SOURCE DOCUMENT —

______

The main result of this study is that INa, which has been previously shown to be involved in the invasive process (Roger et al., 2003), is blocked by L-type calcium channel blockers and P-gp blockers. We also show that verapamil and diltiazem reduce cell proliferation through mechanisms that do not involve inhibition of ionic channels.

A correlation has been found between the metastatic potency of human breast cancer tumours and the expression of the NaV1.5 sodium channel protein, which has also been found in MDA-MB-231 cells (Fraser et al., 2002). This isoform is the one mainly found in cardiac preparations and involved in the propagation of the action potential. In cancer cells, there is no evidence of elicitation of action potentials that could explain its role in the invasive process. Roger et al. (2003) proposed that INa participates in the regulation of the intracellular sodium homeostasis, thanks to a window current present at the membrane potential. Cardiac sodium current has been shown to be blocked by verapamil and D600, but this block is mainly obtained in embryonic heart cells (McLean et al., 1974; Galper & Catterall, 1978). The sodium channel protein found in MDA-MB-231 cells is the neonatal form (Fraser et al., 2002). Thus, the particular sensitivity of INa to calcium channel blockers in breast cancer cells could be explained by the expression of this particular fœtal isoform, which differs from the adult isoform by seven amino acids in the IS3–S4 linker (Fraser et al., 2002).

There are two main consequences to this particular sensitivity. Verapamil is often used as a P-gp blocker. In human therapy, verapamil has been used, in association with conventional chemotherapy, in order to reduce the chemoresistance of metastatic breast cancer (Timcheva & Todorov, 1996; Belpomme et al., 2000). Since it has been shown that the expression of the NaV1.5 is associated with lymph node invasion on the one hand, and that, on the other hand, verapamil blocks the NaV1.5 expressed in breast cancer cells, it will be interesting to determine by which mechanism verapamil exerts its beneficial effect: blockade of the sodium current and/or reversion of the MDR phenotype. It is of interest to note that the presence of a voltage-gated sodium current has been linked with the development of a MDR in a human leukaemia cell line (Yamashita et al., 1987). However, this link is not mechanistically clarified. When INa was blocked (TTX) or missing (no sodium in the PSS), we never observed the presence of an L-type calcium current or of a transient outward current (Roger et al., 2003). Moreover, we did not find any effect of verapamil and diltiazem on the end-pulse currents between −60 and +40 mV (background- and voltage-dependent current which does not inactivate, and is carried mainly by chloride and potassium ions). This strongly suggests that these molecules have no effect on currents other than INa in the MDA-MB-231 cells.

______

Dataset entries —
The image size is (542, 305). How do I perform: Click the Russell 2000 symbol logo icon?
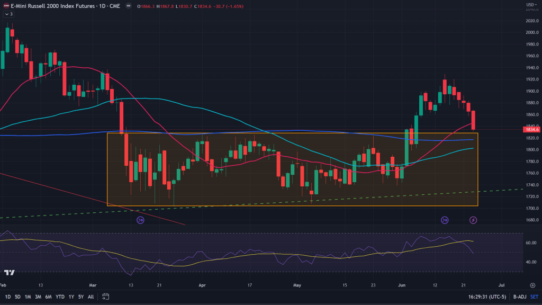(5, 6)
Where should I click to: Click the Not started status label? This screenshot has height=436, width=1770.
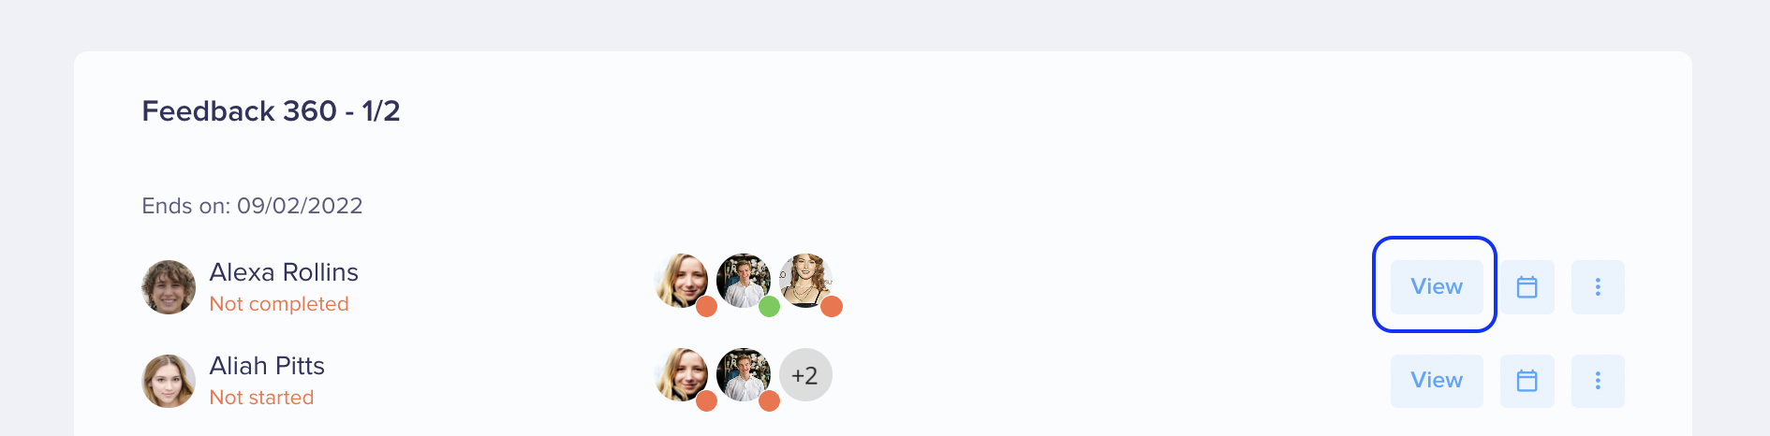(261, 398)
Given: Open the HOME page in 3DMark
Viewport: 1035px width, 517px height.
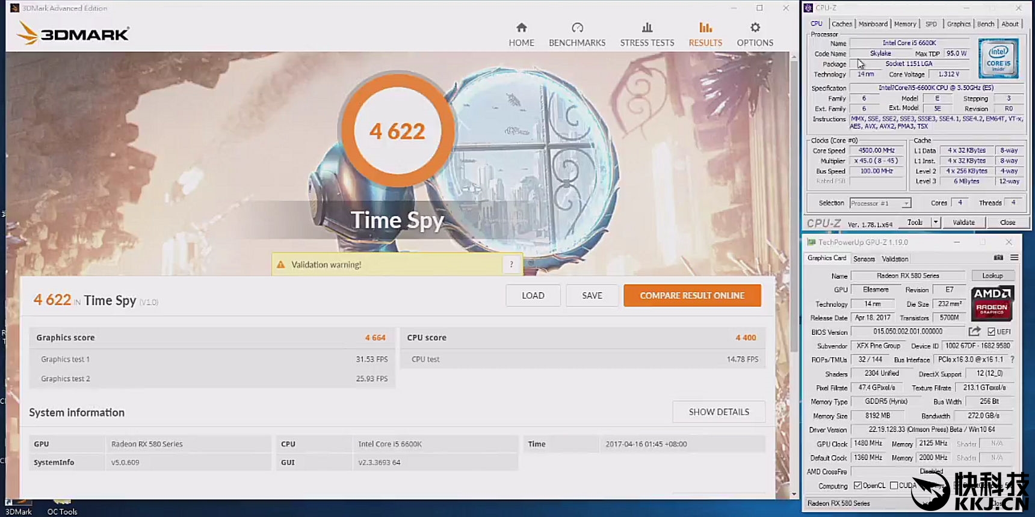Looking at the screenshot, I should tap(521, 35).
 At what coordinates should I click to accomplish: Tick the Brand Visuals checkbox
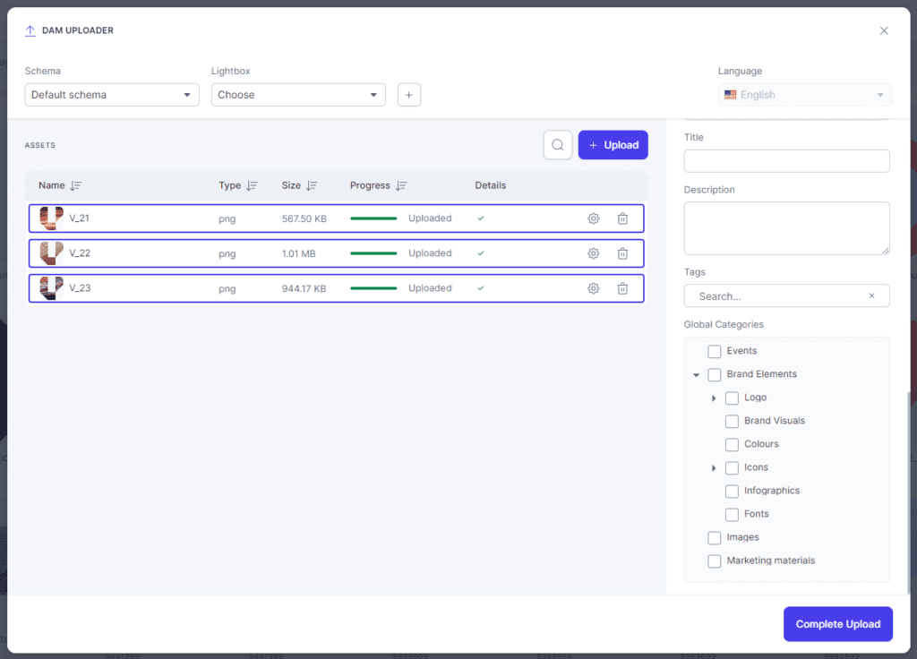pyautogui.click(x=732, y=421)
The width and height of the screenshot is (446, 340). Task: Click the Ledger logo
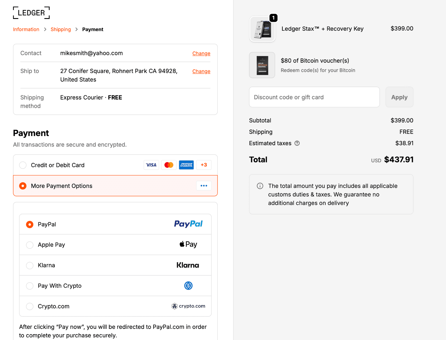(31, 13)
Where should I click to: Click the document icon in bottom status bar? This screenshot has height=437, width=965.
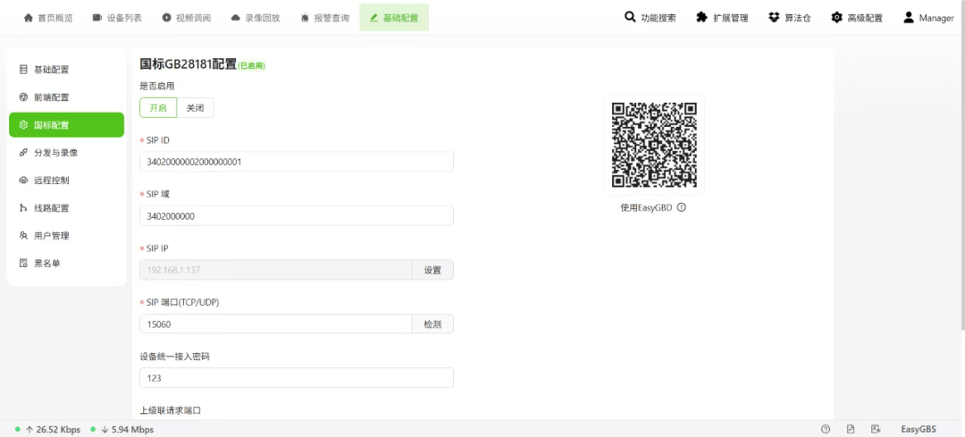[x=851, y=429]
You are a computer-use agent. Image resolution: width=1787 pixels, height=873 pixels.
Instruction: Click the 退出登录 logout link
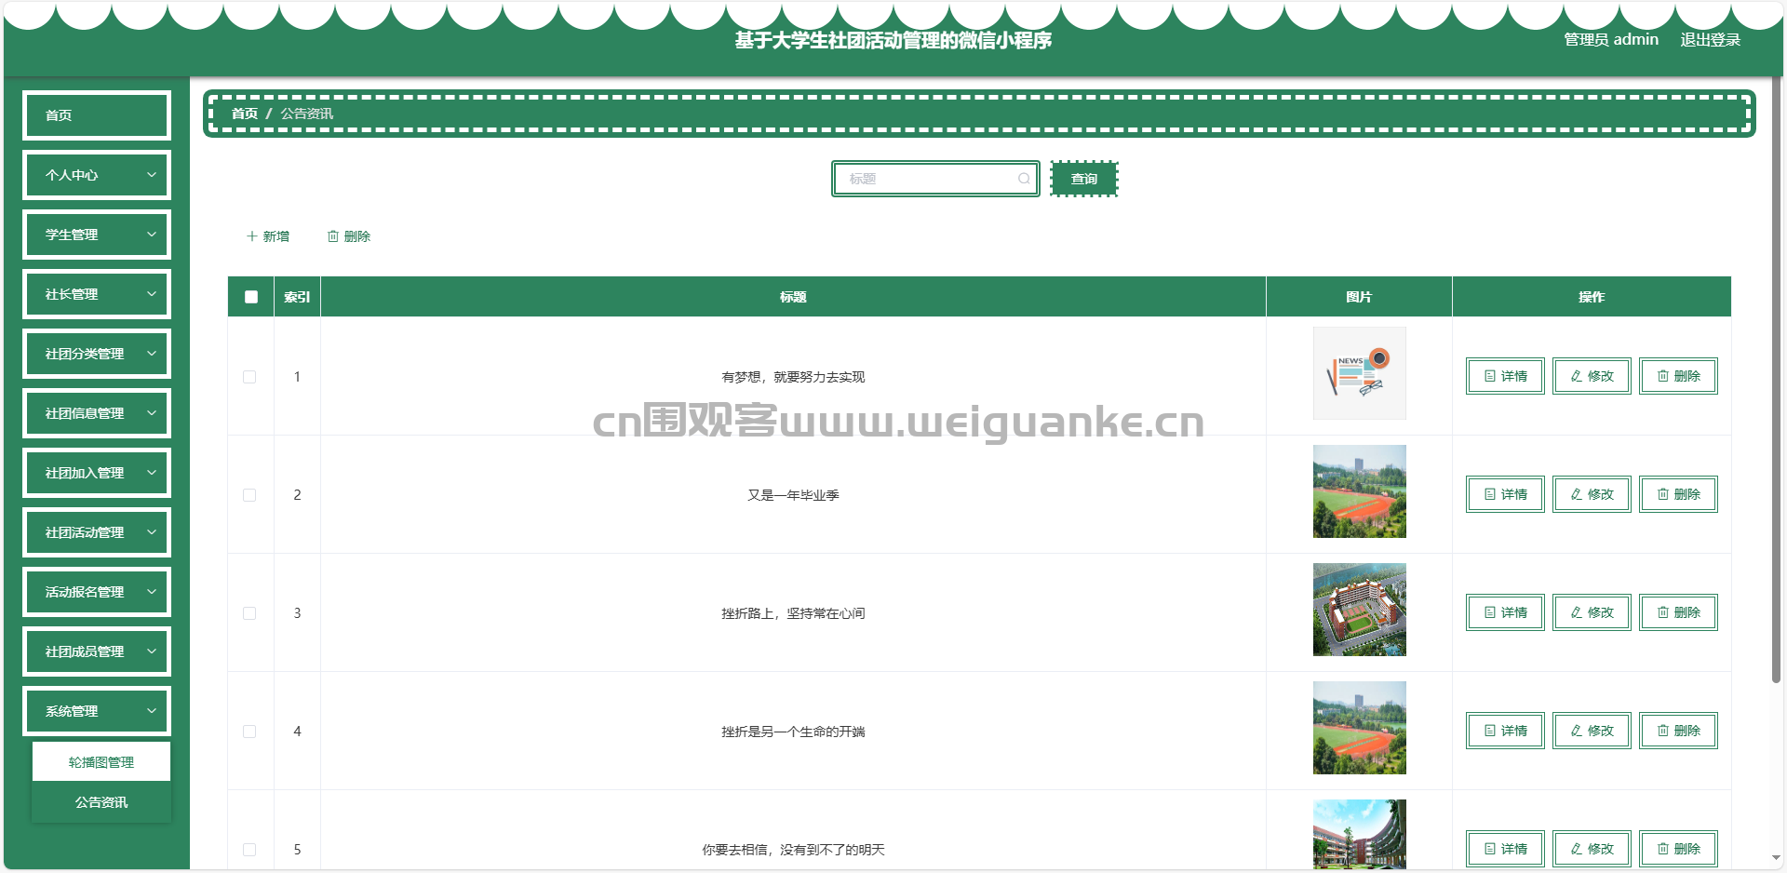point(1710,40)
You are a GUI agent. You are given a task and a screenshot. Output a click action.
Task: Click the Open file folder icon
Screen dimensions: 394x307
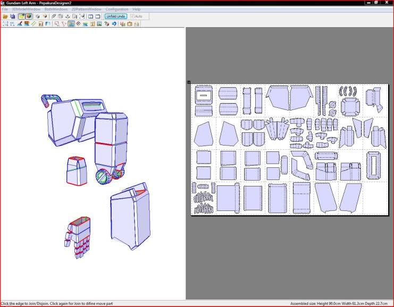5,16
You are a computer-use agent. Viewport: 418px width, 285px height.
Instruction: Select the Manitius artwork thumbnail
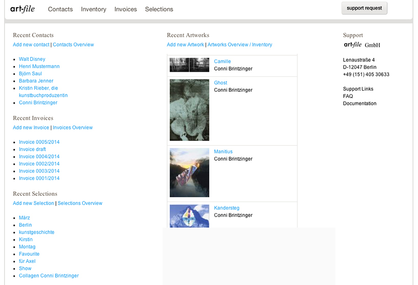click(x=189, y=173)
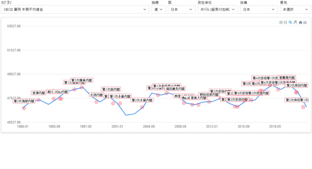Open the chart hamburger export menu
The image size is (312, 169).
click(x=305, y=23)
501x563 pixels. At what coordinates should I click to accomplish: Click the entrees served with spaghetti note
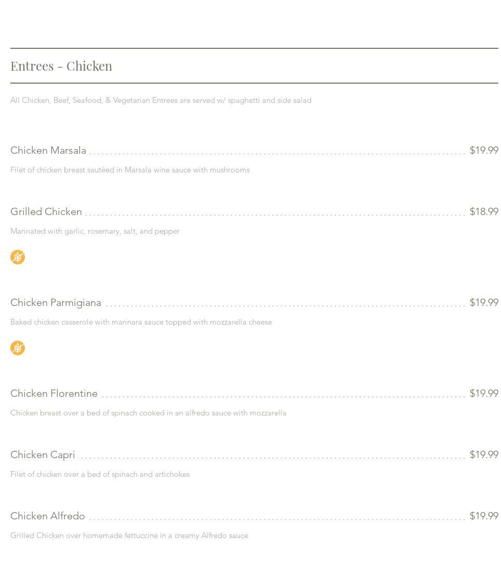(161, 100)
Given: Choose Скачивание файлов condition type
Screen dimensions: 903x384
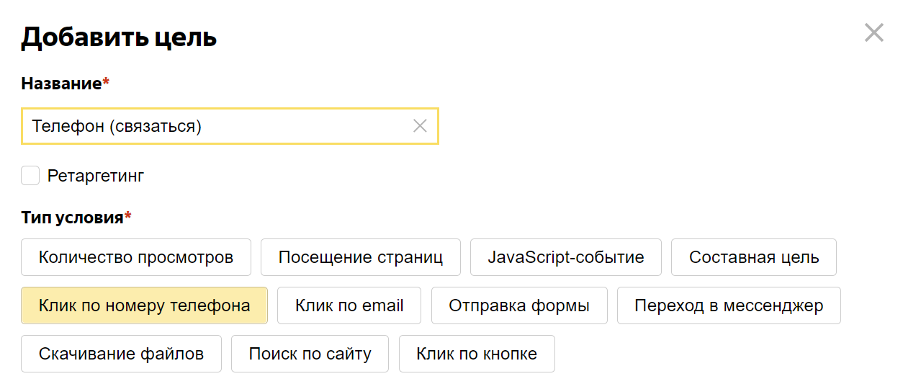Looking at the screenshot, I should [x=121, y=354].
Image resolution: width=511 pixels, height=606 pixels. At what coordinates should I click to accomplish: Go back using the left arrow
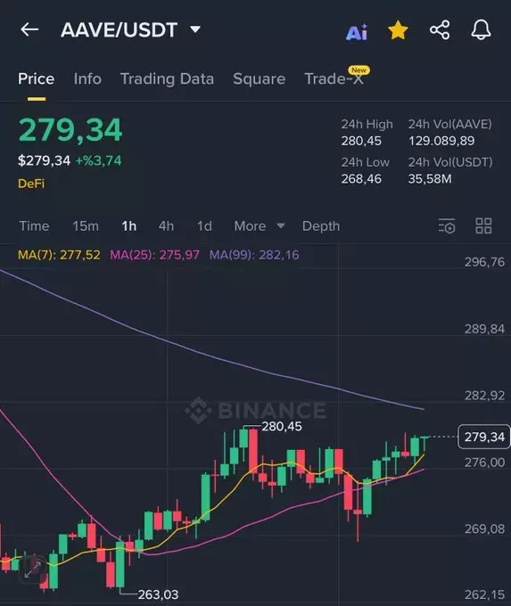coord(29,29)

______

WORK ORDER 1 — In the breast cancer sodium current text, which form of the sodium channel protein is found in MDA-MB-231 cells?
WORK ORDER 2 — Using the breast cancer sodium current text, explain in one to three sentences how it accounts for the particular sensitivity of INa in breast cancer cells to calcium channel blockers.
WORK ORDER 3 — Pick up the breast cancer sodium current text after its last sentence and keep writing.
These entries come from a different source than the breast cancer sodium current text.

EXERCISE ANSWER 1 — The neonatal form.

EXERCISE ANSWER 2 — Verapamil and D600 block cardiac sodium current mainly in embryonic heart cells, and MDA-MB-231 cells express the neonatal form of the sodium channel. So the sensitivity could be explained by this fetal isoform, which differs from the adult isoform by seven amino acids in the IS3–S4 linker.

EXERCISE ANSWER 3 —
It has been suggested that potassium channels are involved in the proliferation of human breast cancer cells, since blocking these channels with TEA (Ouadid-Ahidouch et al., 2001) or verapamil (Rybalchenko et al., 2001) leads to a dose-dependent decrease in proliferation (Woodfork et al., 1995). Potassium currents are not active in MDA-MB-231 cells, since we did not find any effect on the membrane potential when we changed the external potassium concentration (data not shown). Thus, since potassium channels are not open in our conditions, since L-type calcium channels are not functionally expressed and since INa is not involved in the proliferation process, the antiproliferative effects of verapamil and diltiazem are not mediated through a block of ionic channels altogether.

This underlines the danger in interpreting experiments in which ionic channel blockers are used without the knowledge of the functional electrophysiology of the studied cells. For example, it has been shown that verapamil was able to inhibit tumour protease production and metastasis development in the murine mammary carcinoma cells F3II-Adr (Farias et al., 1998). This result was attributed to the ability of verapamil to interfere with calcium-dependent signalling pathways that regulate the production of proteases and, as a consequence, the appearance of metastases. Up to now, it has never been possible to demonstrate the presence of voltage-gated calcium channels in breast cancer cell lines. This strongly suggests that the effects of verapamil can be attributed to targets other than calcium channels. These targets could be sodium channels, if they exist in the F3II-Adr cells. But, it can also be due to an effect on targets distinct from ionic channels.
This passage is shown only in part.